The Present is defined by the Past,
the Present defines the future.
Enjoy the Present as it soon becomes the Past.
I write that today for obvious reasons. Right now my mind is flying back 5 years to the day my dad died. As I write this and it hasn't got to the hard part for me, I'm already crying, I'm already wanting to stop. I haven't got near to the end yet.
Dad and I may never have had a really close relationship, but that was to be expected I guess. I was the second child, I wasn't the first born, the one with all the love. As I grew up, things got quite fracious, but never really boiled over. We both deep down loved one another, but neither of us would ever say it to each other. The night before he died, I'd lost a good friend in an arguement, which was something or nothing, I'd told a friend from school that I felt dad was very ill and he wouldn't be around much longer, and what I hadn't realised was I'd spoken to another friend for the last time.
The above took place on a Friday like today, and I was still sort of reeling from losing 1 friend, I was unaware of the second friend and as for my comment about dad, I didn't expect it to haunt me so soon. I can see it clearly as if it was yesterday. My finacial stability was poorer then than now. I had little money and debts building up. I woke up in the morning with no gas in the flat (different to the one right now), so had no heat, or hot water etc. I could only cook using a toasted sandwich maker, which was fine for toast. I'd made toast and a cup of tea for breakfast and sat down in front of my pc.
I know I was in front of my pc, as I was writing my diary entry on my pc, for the previous day, whilst drinking and eating. I had James playing on the cd player, at that point it was there latest cd, "Please to meet you". Then the phone rang from mum, telling me to get to the hospital as dad was very ill. I got dressed, and then ran. I had no car, no bike and no money. The hospital was 2 or 3 miles away up hill, that didn't matter. I ran like the wind, up the hills through the town centre, across bridges to bring me near the hospital. The hospital where I was born no less. I called the hospital to see how he was, fearing the worse, only to be told the same as I was by mum, he's seriously ill, get here asap. I deep down knew then, what the situation was. I stopped at the local sandwich shop to grab a bacon sandwich, I'd hardly eaten the toast at home. Plus I knew someone in there, she'd been with me the night before when I was talking to the old school friend.

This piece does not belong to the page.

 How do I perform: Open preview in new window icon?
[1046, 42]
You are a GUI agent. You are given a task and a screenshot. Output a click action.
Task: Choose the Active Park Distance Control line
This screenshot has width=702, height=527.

As soon as I got into the hospital or more so onto dad's ward, I saw curtains around 1 bed, always a bad sign, I was sort of hoping it wasn't him, that they were having to "work" on someone else. It was then I was escorted into a room with my mum, to be told the news, the news that forever is branded in my mind. To say that I felt sick, paralysed was an understatement. The rest of that morning was incredibly difficult, and even the afternoon was hard, made slightly easier by me being sent away to a party, where I drank myself silly. The pain still bites me, will always bite me. Five years on, it seems like 25 years to be honest, it's ages since I heard dad's voice, it's ages since we sat down and argued over something or nothing, it's even longer since we went to watch United together, the only thing we shared.
Dad I miss you so much, I loved you so much, I'm sorry for all the pain that I caused, it was never my intention to cause you pain. It isn't yours or mum's fault, it's nature and whilst I'm happy now, things are on the whole easier for me. No longer the moods, no longer the tantrums. I'm at peace right now, and that's something you'd be happy about. Where ever you are dad, keep happy and I'll see you when ever.